Personal information
- Full name: Aaron King
- Date of birth: July 26, 1984 (age 41)
- Place of birth: Denver, Colorado, United States
- Height: 6 ft 1 in (1.85 m)
- Position(s): Forward

College career
- Years: Team / Apps / (Gls)
- 2002–2005: NC State Wolfpack

Senior career*
- Years: Team / Apps / (Gls)
- 2004: Boulder Rapids Reserve / 7 / (4)
- 2005: Raleigh CASL Elite / 7 / (10)
- 2006: Colorado Rapids / 0 / (0)
- 2007–2008: Charleston Battery / 51 / (11)
- 2009: Carolina RailHawks / 2 / (0)
- 2009: → Wilmington Hammerheads (loan) / 4 / (1)
- 2009: Miami FC / 5 / (3)
- 2010–2011: FC Tampa Bay / 56 / (21)
- 2013: Phoenix FC / 14 / (2)
- 2013: FC Haka / 8 / (1)
- 2014: Carolina RailHawks / 14 / (0)
- 2015–2017: Colorado Springs Switchbacks / 68 / (14)

= Aaron King =

American soccer player (born 1984)

Aaron King (born July 26, 1984, in Denver, Colorado) is an American former professional soccer player.

==Career==

===Youth and amateur===
King attended South High School and Smoky Hill High School where he won the 2000 Colorado State Soccer Championship. He then attended the North Carolina State University, playing on the men's soccer team from 2002 to 2005. During his four years at NC State, he scored forty-four and added fifteen assists. He was a 2005 second team All American.

In 2004, King played with the Boulder Rapids Reserve in the fourth division Premier Development League during the collegiate off season. In 2005, he played with the Raleigh CASL Elite.

===Professional===
In 2006, the Virginia Beach Mariners selected King with the 15th pick in the USL First Division College Draft. On January 20, 2006, the Los Angeles Galaxy picked King in the fourth round (forty-eighth overall) in the 2006 MLS SuperDraft. King chose to sign with the Galaxy. On February 8, 2006, the Galaxy sent King to the Colorado Rapids in exchange for a first round pick in the 2007 MLS Supplemental Draft. He never saw a first team game, but played ten games, scoring two goals, with the Colorado Rapids reserve team. On November 21, 2006, the Rapids waived King.

In the spring of 2007, the Charleston Battery signed King after he impressed the team at trials. He spent two seasons in Charleston, scoring twenty-one goals in fifty-one games. On January 30, 2009, King signed with the Carolina RailHawks. He suffered several injuries during the season which kept him out of most first team games. On April 24, 2009, he was sent on loan to the Wilmington Hammerheads of the USL Second Division where he injured his ankle. On August 31, 2009, the RailHawks sent him on a free transfer to Miami FC.

===FC Tampa Bay===
King signed with the FC Tampa Bay of the new USSF Division 2, and scored the first goal in the team's history on April 16, 2010, in a 1–0 win over Crystal Palace Baltimore.

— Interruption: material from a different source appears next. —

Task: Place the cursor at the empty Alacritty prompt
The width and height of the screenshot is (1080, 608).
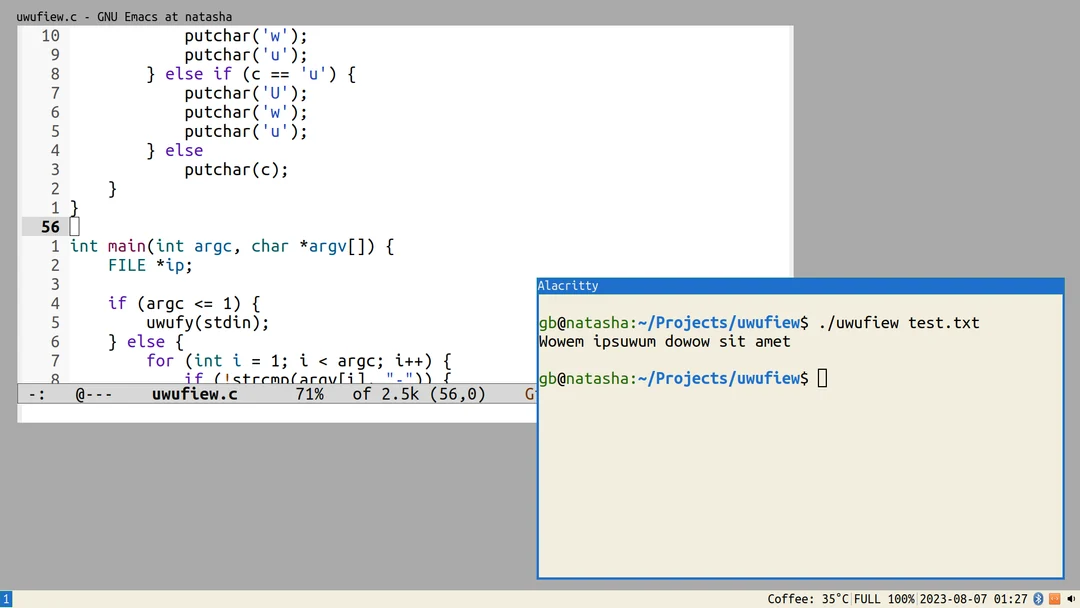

King signed a new contract with the club, which moved to the North American Soccer League, on February 8, 2011. He spent the 2011 season with Tampa Bay. On October 5, 2011, the club declined its 2012 contract option for King, making him a free agent.

===Phoenix FC===
King signed with Phoenix FC of the USL Pro for the 2013 season on November 19, 2012. King then asked for his release from Phoenix FC in June 2013. In July, King then went on trial with FC Haka for three weeks before signing a contract with club. King then went on to score on his debut with Haka FC against AC Oulu only four minutes after he was substituted into the match to make the score 2–0, and to help Haka confirm a 4–0 victory over AC Oulu.

===Colorado Springs Switchbacks FC===
King signed with USL Pro team Colorado Springs Switchbacks for the 2015 season. King ended his first season with the Colorado Springs Switchbacks with 7 goals and 2 assist.

On January 13, 2016, that King had resigned with Colorado Springs Switchbacks for the 2016 USL Pro season. On March 15, 2016, King scored in a 4-0 preseason victory against Ventura County Fusion.

==Coaching career==
King continues to coach in the greater Denver area with the private coaching service, CoachUp.